The dark sides of the past
ifa: How is that done, specifically in Croatia? For the conference programme, you spoke with pupils from Zagreb about the Holocaust. How are the Holocaust and the Ustasha1 collaboration regime communicated there?
Haß: I gave my lecture as part of the international 'Zagreb Jewish Film Festival'. It was one of the 'Educational Mornings', an education format for young people. As far as I know, the Croatian curriculum includes a limited number of teaching hours on the Holocaust. I cannot say whether collaboration is a topic in schools, but merely the fact that this festival exists and that school classes take part in it shows that something is happening in Croatian society. On the other hand, the fact that my lecture took place during this festival rather than during regular school lessons also shows that people are still struggling with their own attitude towards this part of the past.

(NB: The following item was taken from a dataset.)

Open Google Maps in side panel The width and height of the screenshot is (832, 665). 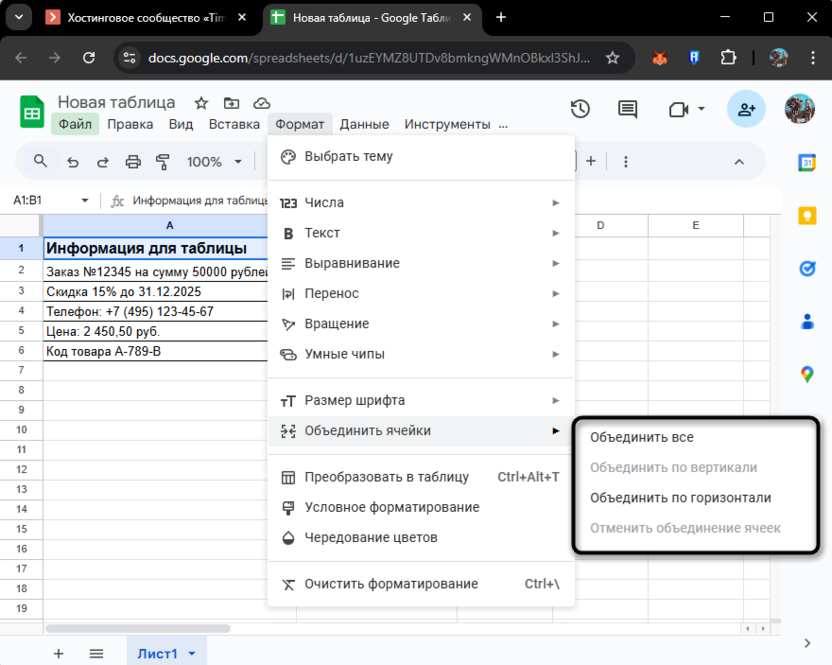tap(807, 374)
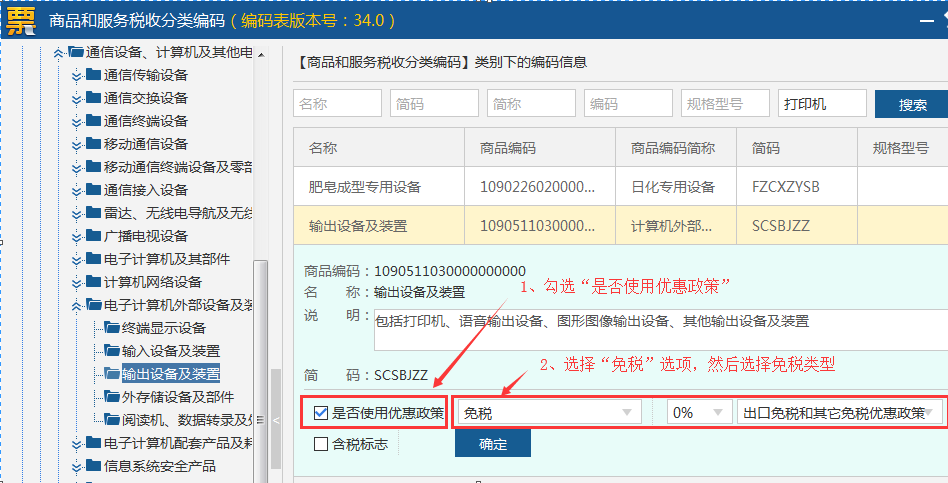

ifa: Was collaboration a topic in your lecture?
Haß: My lecture was about the Wannsee Conference in general; I briefly mentioned the collaboration of the Ustasha1 regime. The pupils dealt surprisingly openly with this topic. For example, they did not justifiably defend the collaboration, but asked critical questions about it, responding to the answers with more in-depth questions. During the past few years, Croatian society has begun to deal with the dark sides of its own history. Otherwise, it would not be possible to pose these questions. A lot happens due to social pressure, possibly also to international alliances such as the International Holocaust Remembrance Alliance (IHRA)2, of which Croatia is a member.
National memory narratives in dialogue
ifa: Among other things, the objective of the IHRA2, to which 34 countries now belong, is to promote the education, research and commemoration of the Holocaust worldwide. Where do you see the opportunities for and restrictions of this intergovernmental body?
Haß: Such international alliances are meaningful and important, but there is always the danger that they will become independent or unified – and that is exactly what should not happen in a culture of remembrance. It's not about nations providing one another with 'development aid', but about the different perspectives of the Holocaust being heard on an equal footing. The opportunity lies in the fact that different national narratives meet in dialogue, in controversial dialogue as well. It can and should never be about pointing a finger, especially since our own national debates are just as restricted. Let us take, for example, Germany's colonial history, which I also lost sight of for quite a long time. Now this debate has started and we are addressing the issue, and that's a good thing. Moral indignation about the fact that it wasn't like this for a long time won't get us anywhere.